Many people with the same variant have a common ancestor (that’s why we call these meetings “family reunions”). Whether or not members of a group are actually related, they can still learn from each other and define a relationship for themselves. 

In the LMNA group, several people had no relatives with the variant—in their cases, the mutation was not inherited. Others had close relatives with the same diagnosis. One member explained that her family was not good at keeping its health history, so she didn’t know if her disease was inherited. Even with this range of backgrounds, the group was still able to share their personal health stories.

Talking to family members about health concerns often requires support from a team. A family reunion group can be that team.

One LMNA group member said that many of her relatives weren’t interested in learning about the variant. Another told the story of her mother, who wasn’t diagnosed until adulthood and was seen as lazy while growing up. Sharing those stories gave group members validation as they handled the difficulties of health and prevention conversations.

Comparing symptoms can build a greater understanding of the illness, especially for rare diseases.

In the LMNA group, everyone had a unique set of symptoms, some more severe than others.

“That’s one of the things that’s difficult about our disease,” one member said. “Nobody really knows what to look for.” Doctors may not recognize rare or mild complaints as related to the illness. The members of the group quizzed each other: Anyone else have neck issues? When did they start? They tried to identify shared symptoms that were not already included in scientific descriptions of their disease.

“There are more people in this call than in half the papers on LMNA,” a member noted.

Talking about treatments can help all group members make more informed decisions for themselves. Doctors use guidelines to treat diseases associated with mutations, but not every doctor interprets those recommendations the same way. Knowing about different interpretations can help patients advocate for themselves at their own doctors’ offices. Group members can also cheer on each other’s screening and prevention treatments.

Members of the LMNA group who had opted for surgeries and physical therapy shared their experiences, including side effects. They talked about whether the results were what they expected. Others who were considering those treatments were able to take those experiences into consideration.

Multiple people in the meeting had undergone a certain preventative procedure. One member’s cardiologist, however, didn’t think it was necessary. A group member shared a scientific paper showing the benefits of the procedure so others could pass on that data to their doctors.

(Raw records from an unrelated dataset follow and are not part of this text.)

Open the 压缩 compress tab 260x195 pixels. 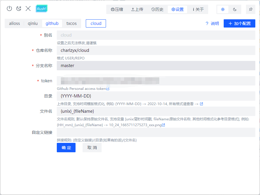coord(117,9)
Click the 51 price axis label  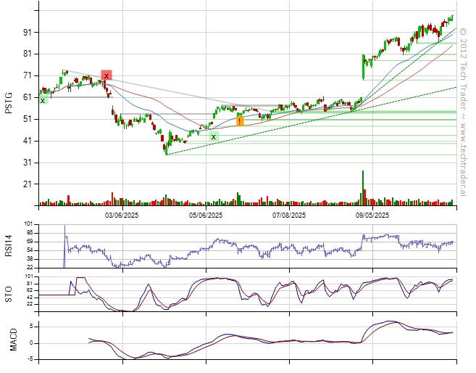pos(28,119)
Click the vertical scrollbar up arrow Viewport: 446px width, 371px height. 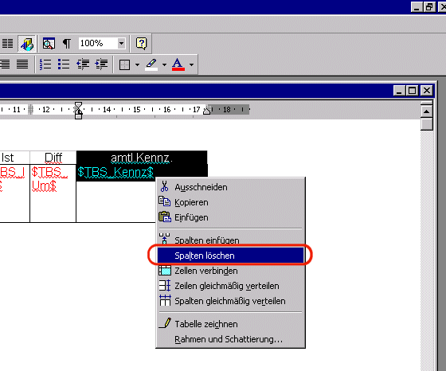[x=426, y=111]
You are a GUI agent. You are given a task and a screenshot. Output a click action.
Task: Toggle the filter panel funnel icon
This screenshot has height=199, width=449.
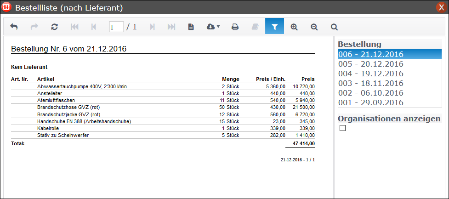click(274, 27)
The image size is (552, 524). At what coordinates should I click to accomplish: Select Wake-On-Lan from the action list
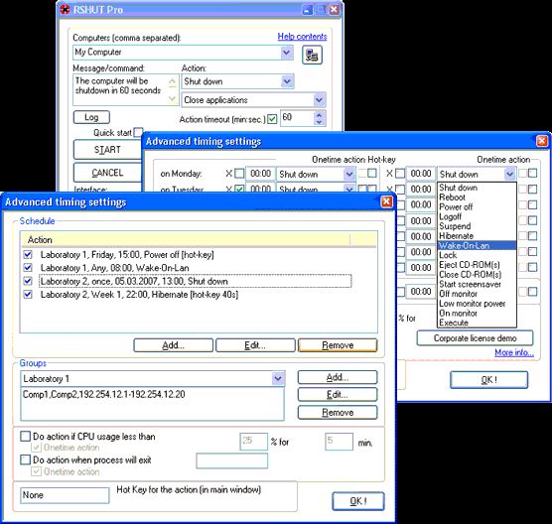(477, 246)
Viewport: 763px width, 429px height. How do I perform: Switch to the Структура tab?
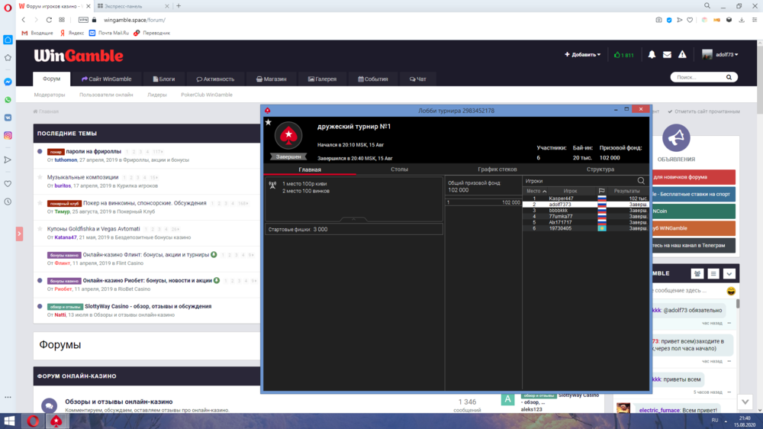(x=600, y=169)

Some people in a group may know sources of information that others find helpful. Some may have access to the latest research.

One member of the family reunion group told the others about a useful blog by a writer with a LMNA mutation in their family.

Telling diagnosis stories can help people explore the effects the disease has had on their lives.

For LMNA group members, the stories highlighted the variety of their experiences.

Groups shouldn’t forget to chat and get to know each other. Family reunions are also for sharing successes and bright spots in all aspects of life—as people, not just patients. Distant cousins and others with the same variant who meet through ConnectMyVariant can become good friends.